Last week, the committee released its report on the regulation. It states: “Considerable concerns have been raised with the committee that rather than minimising the use of restraints, the instrument in fact encourages an increase in their use.” And notes that, “Australia has obligations under international human rights law to take steps to reduce and eliminate such practices”. It says it considers that where restraint without informed consent is used it “engages and may limit a number of human rights, including the absolute prohibition on torture, cruel, inhuman or degrading treatment or punishment; the rights to health, privacy and liberty; and the right to equality and non-discrimination and rights of persons with disabilities".
However, it does not recommend that the regulation be disallowed. In fact, it offers weak recommendations that do not come close to addressing the problems its own inquiry set out. Labor and Greens party members filed a dissenting report, calling for the Senate’s disallowance of the regulation. Given the attention to this issue, and the Royal Commission’s call for urgent action on chemical restraint, this is a missed opportunity to call for real reform.
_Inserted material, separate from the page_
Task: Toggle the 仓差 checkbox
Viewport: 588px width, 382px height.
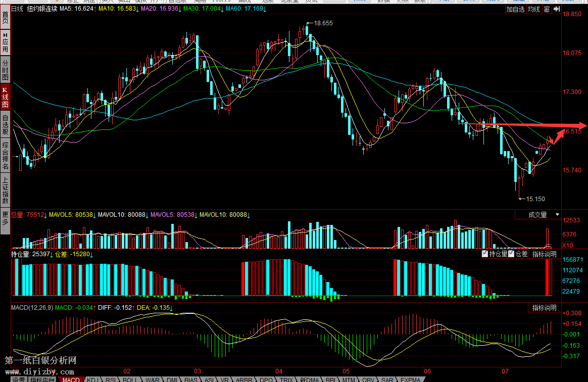Action: click(x=511, y=254)
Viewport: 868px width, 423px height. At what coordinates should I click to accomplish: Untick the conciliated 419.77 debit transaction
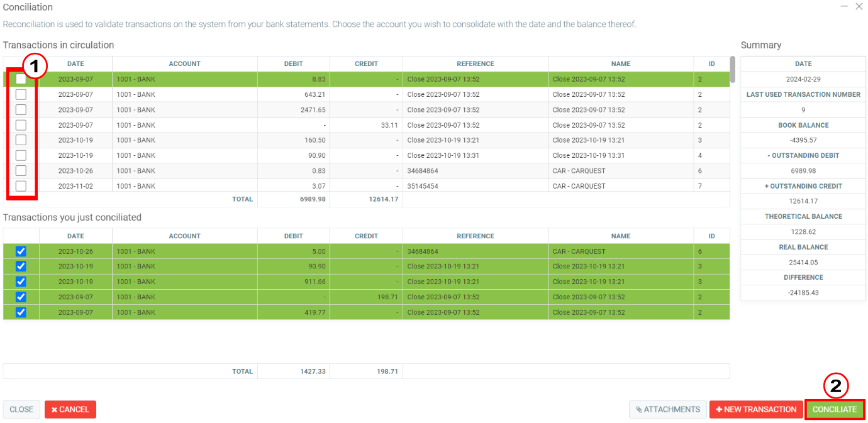point(21,312)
I’ve seen firsthand the problems that result when aged care facilities give drugs to older people with dementia to control their behaviour and not for any medical purpose. Many of these drugs are dangerous and not approved for this use.
People told me that someone they loved with dementia had walked into an aged care facility and just days later was sleeping all the time. They said their loved ones were suddenly unable to stay awake, eat a meal, or have a conversation. They described finding chemists’ receipts with unfamiliar drug names, despite having power of attorney to give informed consent for all medical treatment. They talked about learning that their loved ones were being chemically restrained (or euphemistically “given something to settle her”) for things as innocuous as walking in the halls, being restless in bed at night, or pushing a call bell for help to use the toilet.
They felt guilty and angry for trusting people who were hurting, not helping, their loved ones. Many didn’t know how to protect their loved ones. They faced intimidation and threats and unresolved complaints. They rarely discuss their pain. It is shrouded by what is an unthinkable scenario of a loved one moving into an aged care facility; it is made uncertain by deference to medical professionals; and it is obscured by grief and loss if a loved one passes away under these conditions.
In all, we documented that people with dementia were chemically restrained in 35 aged care facilities in Queensland, New South Wales and Victoria. The Royal Commission into Aged Care Quality and Safety’s interim report, released on October 31, echoed our findings, calling on the government to respond to the use of chemical restraint in aged care facilities within one year.
This committee’s report is an opportunity for the government to embark on real reform but these recommendations miss the mark. Minister for Aged Care Richard Colbeck and Minister for Health Greg Hunt should make amendments to the regulation to make it right. In aged care facilities, the government should prohibit the practice of restraint and promote the right support instead. This means having aged care workers who are trained in dementia care and wherever possible providing individualised support to people. It’s crucial for the government to require such training as well as to ensure a minimum number of staff so that older people with dementia have a chance to live their lives, rather than sleep them away.
Giving people choice to stay connected and the support they need to eat a meal, bathe, or spend time with loved ones, should not be controversial. It’s the bare minimum any of us need to lead a dignified life.